Tuesday follow-ups

Last week, the FEHBlog noted Uber’s new venture for rides to the hospital, doctor, or dentist. Fierce Healthcare reports today that Uber’s competitor Lyft has entered into an arrangement with a major electronic health records developer, All Scripts. This new collaboration “integrates the ride-hailing company’s API with the Sunrise EHR system. The companies expect to reach roughly 7 million patients via 180,000 physicians in 2,500 hospitals and 45,000 practices.”  It follows up on a Lyft pilot program with the Blue Cross Blue Shield Association stated last summer.

Earlier this year, the FEHBlog noted a Wall Street Journal article about a drug under development in Japan that could kill the flu in 24 hours. ABC News reported on February 28 that the Japanese government has approved the drug.
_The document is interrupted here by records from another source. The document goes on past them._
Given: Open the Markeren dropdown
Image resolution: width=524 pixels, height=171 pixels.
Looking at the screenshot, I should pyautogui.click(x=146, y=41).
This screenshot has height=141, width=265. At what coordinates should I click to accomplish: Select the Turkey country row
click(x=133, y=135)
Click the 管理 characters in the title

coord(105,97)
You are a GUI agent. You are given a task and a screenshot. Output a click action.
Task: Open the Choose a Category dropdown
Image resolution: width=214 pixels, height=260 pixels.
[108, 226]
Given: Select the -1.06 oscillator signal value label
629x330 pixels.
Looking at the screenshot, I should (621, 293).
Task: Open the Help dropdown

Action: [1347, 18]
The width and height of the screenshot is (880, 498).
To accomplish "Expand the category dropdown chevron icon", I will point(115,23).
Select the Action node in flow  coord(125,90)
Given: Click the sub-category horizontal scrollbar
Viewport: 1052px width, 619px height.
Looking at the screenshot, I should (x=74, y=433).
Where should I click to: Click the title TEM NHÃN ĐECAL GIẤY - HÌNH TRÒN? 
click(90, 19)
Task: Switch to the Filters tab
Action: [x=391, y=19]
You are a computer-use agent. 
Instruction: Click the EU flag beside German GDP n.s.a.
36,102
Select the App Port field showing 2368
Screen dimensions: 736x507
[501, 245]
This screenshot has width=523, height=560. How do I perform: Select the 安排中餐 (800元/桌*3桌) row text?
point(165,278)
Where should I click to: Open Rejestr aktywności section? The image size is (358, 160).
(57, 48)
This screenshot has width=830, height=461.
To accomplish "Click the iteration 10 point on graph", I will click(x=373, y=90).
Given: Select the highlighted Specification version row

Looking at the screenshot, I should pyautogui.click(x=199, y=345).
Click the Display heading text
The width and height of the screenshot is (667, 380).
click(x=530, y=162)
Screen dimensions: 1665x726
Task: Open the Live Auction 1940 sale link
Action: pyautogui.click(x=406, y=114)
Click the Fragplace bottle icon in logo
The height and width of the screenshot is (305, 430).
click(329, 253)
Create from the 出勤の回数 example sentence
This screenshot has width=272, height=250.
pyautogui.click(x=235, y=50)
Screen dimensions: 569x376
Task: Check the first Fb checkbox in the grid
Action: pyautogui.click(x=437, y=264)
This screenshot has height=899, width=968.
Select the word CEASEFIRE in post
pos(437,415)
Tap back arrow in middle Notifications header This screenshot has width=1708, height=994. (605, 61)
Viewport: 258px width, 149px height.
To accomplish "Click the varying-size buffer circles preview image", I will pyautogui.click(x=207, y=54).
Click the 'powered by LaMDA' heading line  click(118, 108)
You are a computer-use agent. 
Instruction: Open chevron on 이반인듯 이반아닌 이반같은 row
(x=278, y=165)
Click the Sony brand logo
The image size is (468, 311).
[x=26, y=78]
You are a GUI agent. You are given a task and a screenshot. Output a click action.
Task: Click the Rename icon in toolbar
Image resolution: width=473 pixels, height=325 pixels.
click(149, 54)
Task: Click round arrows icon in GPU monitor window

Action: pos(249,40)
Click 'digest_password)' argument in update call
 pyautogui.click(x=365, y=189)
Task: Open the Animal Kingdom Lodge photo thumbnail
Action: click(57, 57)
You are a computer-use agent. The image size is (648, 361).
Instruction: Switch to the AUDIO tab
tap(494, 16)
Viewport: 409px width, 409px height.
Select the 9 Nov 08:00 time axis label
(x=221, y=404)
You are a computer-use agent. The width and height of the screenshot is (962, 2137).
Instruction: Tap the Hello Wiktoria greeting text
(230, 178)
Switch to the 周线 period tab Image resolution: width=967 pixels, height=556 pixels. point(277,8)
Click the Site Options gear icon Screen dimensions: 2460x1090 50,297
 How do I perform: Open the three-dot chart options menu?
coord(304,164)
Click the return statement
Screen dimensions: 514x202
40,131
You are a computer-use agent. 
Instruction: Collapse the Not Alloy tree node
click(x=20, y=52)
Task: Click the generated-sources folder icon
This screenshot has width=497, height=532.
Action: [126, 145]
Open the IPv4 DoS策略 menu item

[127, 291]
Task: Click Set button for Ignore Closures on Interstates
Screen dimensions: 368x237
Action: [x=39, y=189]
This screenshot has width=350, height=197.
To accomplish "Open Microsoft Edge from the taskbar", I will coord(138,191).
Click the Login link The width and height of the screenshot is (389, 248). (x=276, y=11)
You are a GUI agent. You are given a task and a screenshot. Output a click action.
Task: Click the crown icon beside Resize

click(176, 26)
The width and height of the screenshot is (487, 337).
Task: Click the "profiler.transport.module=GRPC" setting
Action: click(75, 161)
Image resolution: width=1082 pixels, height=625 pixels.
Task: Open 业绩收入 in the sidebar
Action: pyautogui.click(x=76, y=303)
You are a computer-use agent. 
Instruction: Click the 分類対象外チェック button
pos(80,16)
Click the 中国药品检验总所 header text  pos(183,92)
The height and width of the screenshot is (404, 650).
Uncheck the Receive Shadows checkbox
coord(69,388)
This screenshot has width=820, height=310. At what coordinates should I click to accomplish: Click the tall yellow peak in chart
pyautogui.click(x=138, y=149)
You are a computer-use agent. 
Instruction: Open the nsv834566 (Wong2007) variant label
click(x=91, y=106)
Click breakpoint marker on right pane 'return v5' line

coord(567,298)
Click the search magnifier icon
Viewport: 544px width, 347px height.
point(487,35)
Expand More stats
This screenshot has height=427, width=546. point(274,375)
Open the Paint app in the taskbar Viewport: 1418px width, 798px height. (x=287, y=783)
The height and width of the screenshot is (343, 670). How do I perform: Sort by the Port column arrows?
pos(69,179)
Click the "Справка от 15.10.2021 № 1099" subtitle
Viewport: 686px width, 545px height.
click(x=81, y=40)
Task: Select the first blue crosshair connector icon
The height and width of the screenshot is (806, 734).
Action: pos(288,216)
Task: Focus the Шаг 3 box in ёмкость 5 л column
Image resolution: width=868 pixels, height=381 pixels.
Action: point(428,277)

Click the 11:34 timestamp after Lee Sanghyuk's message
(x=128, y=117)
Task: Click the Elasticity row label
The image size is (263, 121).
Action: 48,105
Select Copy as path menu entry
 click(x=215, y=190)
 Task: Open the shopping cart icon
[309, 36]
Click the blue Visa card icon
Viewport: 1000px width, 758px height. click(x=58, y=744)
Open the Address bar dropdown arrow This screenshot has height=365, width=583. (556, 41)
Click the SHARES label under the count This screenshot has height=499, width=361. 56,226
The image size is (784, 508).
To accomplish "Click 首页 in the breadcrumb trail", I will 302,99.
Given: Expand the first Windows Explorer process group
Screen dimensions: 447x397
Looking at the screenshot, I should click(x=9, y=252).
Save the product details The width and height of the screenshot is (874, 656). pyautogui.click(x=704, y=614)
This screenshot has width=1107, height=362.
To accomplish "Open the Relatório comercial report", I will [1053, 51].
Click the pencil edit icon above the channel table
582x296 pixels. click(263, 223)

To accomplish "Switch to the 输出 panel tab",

The Japanese firm that makes Xofluza, Shionogi, received the fast-tracked approval from Japan’s health ministry to make and sell it there. The drug may not be available to buy in Japan until May, though, because no price has been set by the country’s national insurer. Roche, the drug manufacturer that makes Tamiflu, is already working with Shionogi and another drugmaker on trials in the U.S.

This week the Boston Globe’s STAT reports on the state of research into a universal flu vaccine.

Revcycle Intelligence reports on a recent American Medical Association study hammering on the poor reliability of health plan provider plans. In fairness the article explains that a part of the problem is the failure of doctors to update their provider directory information. CAQH offers an automated tool for this purpose. In any event, why don’t doctors take responsibility for informing their patients. The FEHBlog’s internist does.
Another thing that annoys the FEHBlog is that Congress for nearly 20 years has blocked the development of a common patient identifier.  Health Data Management offers an opinion piece suggesting that a common patient identifier may not sole the country’s patient matching problems.  But it would be a good start. 
The Centers for Disease Control reports on a recent spike in hospital emergency department admissions for opioid overdoses. 

From July 2016 through September 2017, opioid overdoses increased for:
Men (↑30%) and women (↑24%)
People ages 25-34 (↑ 31%), 35-54 (↑36%), and 55 and over (↑32%)
Most states (↑ 30% average), especially in the Midwest (↑70% average)
SOURCE: CDC’s National Syndromic Surveillance Program, 52 jurisdictions in 45 states reporting.

Two academics also released a study today concluding that

The United States is experiencing an epidemic of opioid abuse. In response, many states have increased access to Naloxone, a drug that can save lives when administered during an overdose. However, Naloxone access may unintentionally increase opioid abuse through two channels: (1) saving the lives of active drug users, who survive to continue abusing opioids, and (2) reducing the risk of death per use, thereby making riskier opioid use more appealing. By increasing the number of opioid abusers who need to fund their drug purchases, Naloxone access laws may also increase theft. We exploit the staggered timing of Naloxone access laws to estimate the total effects of these laws. We find that broadening Naloxone access led to more opioid-related emergency room visits and more opioid-related theft, with no reduction in opioid-related mortality. These effects are driven by urban areas and vary by region. We find the most detrimental effects in the Midwest, including a 14% increase in opioid-related mortality in that region.

The FEHBlog is always keen on pointing out innovations.  The Texas Medical Center Health Policy Institute released an worthwhile report on reducing health care costs – current innovations and future possibilities. Specifically, Intermountain Healthcare based in Utah recently announced the opening of

Intermountain’s virtual hospital — Connect Care Pro — is one of the largest of its type in U.S., will make services available to under served areas Intermountain Healthcare has launched one of the nation’s largest virtual hospital services – called Intermountain Connect Care Pro – bringing together 35 telehealth programs and more than 500 caregivers to enable patients to receive the medical care they need, regardless of where they are.

Connect Care Pro provides basic medical care as well as advanced services, such as stroke evaluation, mental health counseling, intensive care, and newborn critical care.  While it doesn’t replace the need for on-site caregivers, it supplements existing staff and provides specialized services in rural communities where those types of medical care usually aren’t readily available.